Brent surprised him by starting a conversation from under the hood. “H…h…how have you been?”

“Oh, fine, I guess.”

“How’s mmmm…Maggie?”

“I haven’t talked to her in a couple of weeks, but she said she’s doing well. She’s busy with school.”

Brent handed him an engine part. He put it on a tarp Brent had placed on the ground.

“What about you? How are you handling being stuck here?”

“I w…w…want to go home. I was rrrr…rebuilding a Camaro.”

“Really? That’s cool!”

“Yeah. I need to p…p…paint it. I’m afraid it will rrrr…rust to death in sss…Seattle.” Brent handed him another part.

Levin laughed and put it down. “Do you think there are people keeping an eye on our homes? Like Dr. Craig said? That feels like wasted manpower to me.”

“W…wasted manpower?” Brent removed himself from under the hood long enough to shoot Levin a confused look.

“Well, yeah. If they’re supposed to be recruiting, having people sit around and wait for us seems like a giant waste of resources. And it’s been almost two months.
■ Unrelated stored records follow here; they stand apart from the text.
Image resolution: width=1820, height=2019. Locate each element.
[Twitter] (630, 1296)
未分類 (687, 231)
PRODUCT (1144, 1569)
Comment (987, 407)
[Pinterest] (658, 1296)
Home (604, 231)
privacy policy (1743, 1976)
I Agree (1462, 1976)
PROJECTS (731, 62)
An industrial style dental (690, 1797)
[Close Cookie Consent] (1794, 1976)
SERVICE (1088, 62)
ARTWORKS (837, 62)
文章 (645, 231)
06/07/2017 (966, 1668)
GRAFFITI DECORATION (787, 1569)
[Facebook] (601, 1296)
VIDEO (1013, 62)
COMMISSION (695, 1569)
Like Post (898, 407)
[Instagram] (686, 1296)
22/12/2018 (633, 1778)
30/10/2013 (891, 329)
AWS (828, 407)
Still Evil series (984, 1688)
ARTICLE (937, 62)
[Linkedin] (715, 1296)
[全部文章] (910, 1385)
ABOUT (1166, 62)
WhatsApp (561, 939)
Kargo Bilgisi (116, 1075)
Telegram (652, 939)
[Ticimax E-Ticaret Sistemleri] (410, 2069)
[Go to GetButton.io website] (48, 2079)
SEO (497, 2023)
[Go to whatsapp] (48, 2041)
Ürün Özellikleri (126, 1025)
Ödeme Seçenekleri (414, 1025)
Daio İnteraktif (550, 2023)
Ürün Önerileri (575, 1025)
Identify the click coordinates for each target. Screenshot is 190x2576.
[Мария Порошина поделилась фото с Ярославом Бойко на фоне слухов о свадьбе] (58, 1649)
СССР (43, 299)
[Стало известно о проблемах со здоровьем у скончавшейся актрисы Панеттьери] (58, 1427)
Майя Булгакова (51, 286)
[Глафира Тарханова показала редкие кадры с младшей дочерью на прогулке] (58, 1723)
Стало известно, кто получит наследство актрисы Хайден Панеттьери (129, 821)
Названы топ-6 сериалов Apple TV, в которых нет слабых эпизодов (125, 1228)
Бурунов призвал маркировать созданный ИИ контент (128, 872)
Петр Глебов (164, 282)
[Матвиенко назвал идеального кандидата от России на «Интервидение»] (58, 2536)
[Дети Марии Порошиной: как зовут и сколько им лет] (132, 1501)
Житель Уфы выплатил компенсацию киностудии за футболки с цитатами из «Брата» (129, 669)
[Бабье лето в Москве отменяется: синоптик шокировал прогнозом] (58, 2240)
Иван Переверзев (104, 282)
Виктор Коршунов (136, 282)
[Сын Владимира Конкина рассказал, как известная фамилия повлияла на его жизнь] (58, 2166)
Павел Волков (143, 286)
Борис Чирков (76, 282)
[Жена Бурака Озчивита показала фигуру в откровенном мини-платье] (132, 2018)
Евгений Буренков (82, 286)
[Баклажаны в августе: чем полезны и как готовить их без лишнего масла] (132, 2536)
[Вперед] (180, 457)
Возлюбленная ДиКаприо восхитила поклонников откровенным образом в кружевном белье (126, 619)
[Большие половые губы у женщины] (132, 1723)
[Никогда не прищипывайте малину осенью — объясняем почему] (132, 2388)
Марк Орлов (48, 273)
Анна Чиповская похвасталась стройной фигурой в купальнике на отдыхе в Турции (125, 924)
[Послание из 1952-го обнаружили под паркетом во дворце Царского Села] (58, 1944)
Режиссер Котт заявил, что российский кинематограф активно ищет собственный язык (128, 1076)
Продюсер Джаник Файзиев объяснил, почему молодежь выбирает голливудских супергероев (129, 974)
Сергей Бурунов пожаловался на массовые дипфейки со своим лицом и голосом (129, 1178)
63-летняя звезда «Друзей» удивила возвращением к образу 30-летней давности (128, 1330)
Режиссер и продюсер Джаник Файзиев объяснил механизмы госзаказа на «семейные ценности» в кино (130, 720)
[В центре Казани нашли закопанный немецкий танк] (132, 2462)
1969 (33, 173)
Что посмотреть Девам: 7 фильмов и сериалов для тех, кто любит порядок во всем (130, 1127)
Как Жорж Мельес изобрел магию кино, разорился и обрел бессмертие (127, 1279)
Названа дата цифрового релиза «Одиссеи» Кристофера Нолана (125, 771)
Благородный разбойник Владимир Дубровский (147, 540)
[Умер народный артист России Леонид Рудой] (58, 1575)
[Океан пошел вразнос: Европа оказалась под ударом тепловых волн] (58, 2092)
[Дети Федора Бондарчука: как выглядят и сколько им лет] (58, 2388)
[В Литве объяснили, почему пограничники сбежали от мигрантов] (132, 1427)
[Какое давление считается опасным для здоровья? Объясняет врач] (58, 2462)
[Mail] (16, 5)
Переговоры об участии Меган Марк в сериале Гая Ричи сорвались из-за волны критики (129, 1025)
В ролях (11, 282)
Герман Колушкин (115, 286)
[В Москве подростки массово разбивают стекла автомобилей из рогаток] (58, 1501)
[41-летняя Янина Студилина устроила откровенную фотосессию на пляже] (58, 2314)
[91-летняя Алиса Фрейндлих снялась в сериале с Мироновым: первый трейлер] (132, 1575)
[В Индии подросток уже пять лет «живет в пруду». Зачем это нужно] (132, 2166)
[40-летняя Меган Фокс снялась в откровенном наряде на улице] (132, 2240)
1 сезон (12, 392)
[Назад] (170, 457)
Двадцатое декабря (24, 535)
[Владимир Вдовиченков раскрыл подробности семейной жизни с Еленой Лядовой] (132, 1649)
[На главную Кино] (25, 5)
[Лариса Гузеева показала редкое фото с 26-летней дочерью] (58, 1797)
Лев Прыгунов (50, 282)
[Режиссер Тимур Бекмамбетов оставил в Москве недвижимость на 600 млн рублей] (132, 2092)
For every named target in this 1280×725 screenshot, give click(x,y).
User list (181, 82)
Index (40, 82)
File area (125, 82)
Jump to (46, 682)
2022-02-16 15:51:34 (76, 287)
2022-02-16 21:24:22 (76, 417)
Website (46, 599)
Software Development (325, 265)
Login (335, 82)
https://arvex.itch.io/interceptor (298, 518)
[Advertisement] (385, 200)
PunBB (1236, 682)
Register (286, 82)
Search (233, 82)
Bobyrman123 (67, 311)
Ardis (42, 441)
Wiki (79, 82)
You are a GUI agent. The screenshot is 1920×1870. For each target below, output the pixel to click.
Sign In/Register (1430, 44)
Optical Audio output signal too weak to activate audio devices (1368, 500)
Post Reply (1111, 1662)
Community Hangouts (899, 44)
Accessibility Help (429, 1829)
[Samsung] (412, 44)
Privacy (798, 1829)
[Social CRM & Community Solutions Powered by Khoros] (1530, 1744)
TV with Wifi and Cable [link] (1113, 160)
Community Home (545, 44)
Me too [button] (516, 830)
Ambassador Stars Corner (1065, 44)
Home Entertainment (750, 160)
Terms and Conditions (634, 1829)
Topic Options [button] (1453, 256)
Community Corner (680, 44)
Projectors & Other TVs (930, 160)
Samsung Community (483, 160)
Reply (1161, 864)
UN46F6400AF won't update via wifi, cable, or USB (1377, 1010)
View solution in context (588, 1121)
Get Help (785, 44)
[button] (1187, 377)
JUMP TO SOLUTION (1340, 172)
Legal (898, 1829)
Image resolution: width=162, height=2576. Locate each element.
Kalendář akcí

Don’t you think they’d give up after a while?”

Brent shrugged and returned his attention to the engine. “I g…guess it depends on how b…b…badly they want to find us.”

Levin paced, kicking the dirt. “What if they are waiting? What would they do?”

“They k…kidnapped your mother.”

“That was Scott.”

Brent emerged from the vehicle again. “If you w…want to go, you should go. No one’s mmm…making you stay.” He grabbed a small part he’d set on the edge of the frame. “B…but I don’t think Dr. Craig w…would keep us here if he didn’t have to.”

Levin glanced at his car parked in a space behind the van. Sitting there. Waiting for him.

He bit his lip. If he left now, he would get home in the middle of the night. Better to leave early in the morning. Then, tomorrow evening, Maggie would be in his arms.